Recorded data

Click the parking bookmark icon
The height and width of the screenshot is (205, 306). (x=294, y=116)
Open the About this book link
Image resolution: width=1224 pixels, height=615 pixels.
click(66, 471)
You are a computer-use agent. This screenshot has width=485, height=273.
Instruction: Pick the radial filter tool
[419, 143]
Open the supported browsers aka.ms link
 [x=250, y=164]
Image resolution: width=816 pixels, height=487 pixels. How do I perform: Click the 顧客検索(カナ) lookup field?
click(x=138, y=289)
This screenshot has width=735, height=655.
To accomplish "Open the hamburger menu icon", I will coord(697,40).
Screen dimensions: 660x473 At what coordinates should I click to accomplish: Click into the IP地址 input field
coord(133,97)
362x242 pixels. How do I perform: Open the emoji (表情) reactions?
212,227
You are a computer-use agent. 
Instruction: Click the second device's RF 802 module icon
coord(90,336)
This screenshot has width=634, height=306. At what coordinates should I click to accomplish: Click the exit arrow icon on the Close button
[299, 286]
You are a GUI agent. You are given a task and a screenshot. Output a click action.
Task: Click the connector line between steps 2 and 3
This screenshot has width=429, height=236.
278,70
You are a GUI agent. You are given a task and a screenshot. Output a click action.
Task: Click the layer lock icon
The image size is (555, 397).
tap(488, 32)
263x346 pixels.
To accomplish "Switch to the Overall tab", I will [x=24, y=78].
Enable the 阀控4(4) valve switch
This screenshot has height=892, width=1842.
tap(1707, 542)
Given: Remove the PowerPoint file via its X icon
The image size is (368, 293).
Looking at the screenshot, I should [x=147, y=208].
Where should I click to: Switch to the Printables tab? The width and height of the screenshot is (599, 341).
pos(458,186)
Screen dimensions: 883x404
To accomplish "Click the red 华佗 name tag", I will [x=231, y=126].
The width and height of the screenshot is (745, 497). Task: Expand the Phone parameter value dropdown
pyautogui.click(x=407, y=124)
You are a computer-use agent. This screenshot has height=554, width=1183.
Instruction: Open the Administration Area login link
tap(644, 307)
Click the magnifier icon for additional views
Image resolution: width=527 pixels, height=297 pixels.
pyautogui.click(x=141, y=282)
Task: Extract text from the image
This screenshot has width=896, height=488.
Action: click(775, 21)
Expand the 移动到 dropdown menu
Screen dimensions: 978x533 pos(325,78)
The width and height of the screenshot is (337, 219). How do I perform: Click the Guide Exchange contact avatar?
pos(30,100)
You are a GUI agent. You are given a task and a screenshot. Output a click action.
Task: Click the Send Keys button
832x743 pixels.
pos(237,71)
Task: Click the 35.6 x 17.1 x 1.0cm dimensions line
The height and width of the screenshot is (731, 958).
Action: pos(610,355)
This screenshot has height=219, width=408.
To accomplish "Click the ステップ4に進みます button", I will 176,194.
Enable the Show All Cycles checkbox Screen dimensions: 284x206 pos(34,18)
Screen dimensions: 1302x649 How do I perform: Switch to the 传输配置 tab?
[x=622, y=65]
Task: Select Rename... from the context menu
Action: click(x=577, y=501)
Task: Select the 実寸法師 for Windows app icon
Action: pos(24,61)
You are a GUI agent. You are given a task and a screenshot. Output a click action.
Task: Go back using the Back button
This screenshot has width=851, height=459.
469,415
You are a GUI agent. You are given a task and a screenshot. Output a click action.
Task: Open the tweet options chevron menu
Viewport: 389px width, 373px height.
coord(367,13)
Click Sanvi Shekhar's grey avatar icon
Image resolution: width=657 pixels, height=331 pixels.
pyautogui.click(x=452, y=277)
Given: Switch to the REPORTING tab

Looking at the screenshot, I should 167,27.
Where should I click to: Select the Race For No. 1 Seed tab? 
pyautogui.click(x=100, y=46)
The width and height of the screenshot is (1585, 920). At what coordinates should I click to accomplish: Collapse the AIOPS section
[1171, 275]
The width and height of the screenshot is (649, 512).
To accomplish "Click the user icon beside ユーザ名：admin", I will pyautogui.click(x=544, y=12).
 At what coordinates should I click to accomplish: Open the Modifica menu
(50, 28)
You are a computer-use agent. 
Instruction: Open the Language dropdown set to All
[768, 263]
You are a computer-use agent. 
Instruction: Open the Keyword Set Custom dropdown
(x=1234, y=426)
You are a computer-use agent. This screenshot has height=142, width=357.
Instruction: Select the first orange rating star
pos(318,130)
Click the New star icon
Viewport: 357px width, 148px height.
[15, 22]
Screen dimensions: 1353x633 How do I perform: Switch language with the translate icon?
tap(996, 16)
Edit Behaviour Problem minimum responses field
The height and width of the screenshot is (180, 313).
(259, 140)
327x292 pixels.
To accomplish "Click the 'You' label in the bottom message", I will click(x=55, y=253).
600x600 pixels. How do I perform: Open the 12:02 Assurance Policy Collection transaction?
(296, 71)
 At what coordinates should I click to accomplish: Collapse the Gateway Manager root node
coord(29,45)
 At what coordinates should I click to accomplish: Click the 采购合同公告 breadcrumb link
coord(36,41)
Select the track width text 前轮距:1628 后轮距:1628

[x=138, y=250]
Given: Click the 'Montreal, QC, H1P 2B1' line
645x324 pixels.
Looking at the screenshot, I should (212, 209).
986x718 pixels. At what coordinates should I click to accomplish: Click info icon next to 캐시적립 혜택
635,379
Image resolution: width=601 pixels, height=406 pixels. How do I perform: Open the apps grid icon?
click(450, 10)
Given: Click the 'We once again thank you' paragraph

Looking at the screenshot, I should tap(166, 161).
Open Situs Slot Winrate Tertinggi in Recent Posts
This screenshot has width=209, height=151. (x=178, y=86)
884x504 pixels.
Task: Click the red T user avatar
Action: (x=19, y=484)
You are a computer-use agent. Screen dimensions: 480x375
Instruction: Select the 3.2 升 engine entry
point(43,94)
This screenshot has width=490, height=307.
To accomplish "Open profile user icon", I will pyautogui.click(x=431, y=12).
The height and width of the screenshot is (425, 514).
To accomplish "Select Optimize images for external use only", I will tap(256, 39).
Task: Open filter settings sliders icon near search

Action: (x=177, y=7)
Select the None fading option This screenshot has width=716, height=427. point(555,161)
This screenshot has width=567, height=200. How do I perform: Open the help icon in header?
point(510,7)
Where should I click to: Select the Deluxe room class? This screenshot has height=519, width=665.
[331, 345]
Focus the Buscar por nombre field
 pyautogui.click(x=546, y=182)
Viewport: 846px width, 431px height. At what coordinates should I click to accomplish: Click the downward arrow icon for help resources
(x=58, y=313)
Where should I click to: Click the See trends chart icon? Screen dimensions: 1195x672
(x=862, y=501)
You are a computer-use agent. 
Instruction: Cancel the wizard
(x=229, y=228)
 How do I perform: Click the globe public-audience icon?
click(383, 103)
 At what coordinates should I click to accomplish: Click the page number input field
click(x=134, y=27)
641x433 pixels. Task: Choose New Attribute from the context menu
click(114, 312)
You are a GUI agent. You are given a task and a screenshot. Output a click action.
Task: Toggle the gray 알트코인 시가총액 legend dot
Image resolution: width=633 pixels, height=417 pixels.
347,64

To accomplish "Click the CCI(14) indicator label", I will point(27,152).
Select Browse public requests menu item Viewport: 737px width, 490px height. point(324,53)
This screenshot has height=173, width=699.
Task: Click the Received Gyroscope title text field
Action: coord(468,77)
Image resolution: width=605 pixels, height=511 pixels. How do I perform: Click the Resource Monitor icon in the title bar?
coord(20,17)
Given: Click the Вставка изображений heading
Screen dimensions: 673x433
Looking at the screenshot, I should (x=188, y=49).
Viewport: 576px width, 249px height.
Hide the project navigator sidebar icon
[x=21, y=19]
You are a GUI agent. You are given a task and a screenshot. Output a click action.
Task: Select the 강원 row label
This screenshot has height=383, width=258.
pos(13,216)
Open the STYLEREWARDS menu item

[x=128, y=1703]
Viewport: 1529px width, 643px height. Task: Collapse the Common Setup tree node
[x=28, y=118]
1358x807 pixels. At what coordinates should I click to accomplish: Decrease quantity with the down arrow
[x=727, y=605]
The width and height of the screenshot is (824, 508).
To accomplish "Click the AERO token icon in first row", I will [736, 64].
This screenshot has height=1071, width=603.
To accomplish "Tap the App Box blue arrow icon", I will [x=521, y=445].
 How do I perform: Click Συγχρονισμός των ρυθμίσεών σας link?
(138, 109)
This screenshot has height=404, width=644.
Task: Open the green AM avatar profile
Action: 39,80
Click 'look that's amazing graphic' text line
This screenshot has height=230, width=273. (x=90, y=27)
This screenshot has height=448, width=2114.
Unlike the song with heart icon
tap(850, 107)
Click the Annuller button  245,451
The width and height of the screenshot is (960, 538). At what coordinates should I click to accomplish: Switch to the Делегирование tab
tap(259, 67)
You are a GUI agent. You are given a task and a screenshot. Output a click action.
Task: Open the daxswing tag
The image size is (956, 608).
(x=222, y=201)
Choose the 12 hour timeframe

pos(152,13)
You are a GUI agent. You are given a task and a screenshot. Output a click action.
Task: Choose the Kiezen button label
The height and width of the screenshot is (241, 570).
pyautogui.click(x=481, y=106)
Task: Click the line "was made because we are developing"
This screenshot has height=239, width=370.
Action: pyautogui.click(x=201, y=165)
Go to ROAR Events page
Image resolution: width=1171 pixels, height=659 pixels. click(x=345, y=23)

:: How to complete this task ::
Exactly reproduce the lines of the data above that run from the line containing "Task: Choose the Kiezen button label" through the final one.

:: Worked solution ::
Task: Choose the Kiezen button label
The height and width of the screenshot is (241, 570).
pyautogui.click(x=481, y=106)
Task: Click the line "was made because we are developing"
This screenshot has height=239, width=370.
Action: pyautogui.click(x=201, y=165)
Go to ROAR Events page
Image resolution: width=1171 pixels, height=659 pixels. click(x=345, y=23)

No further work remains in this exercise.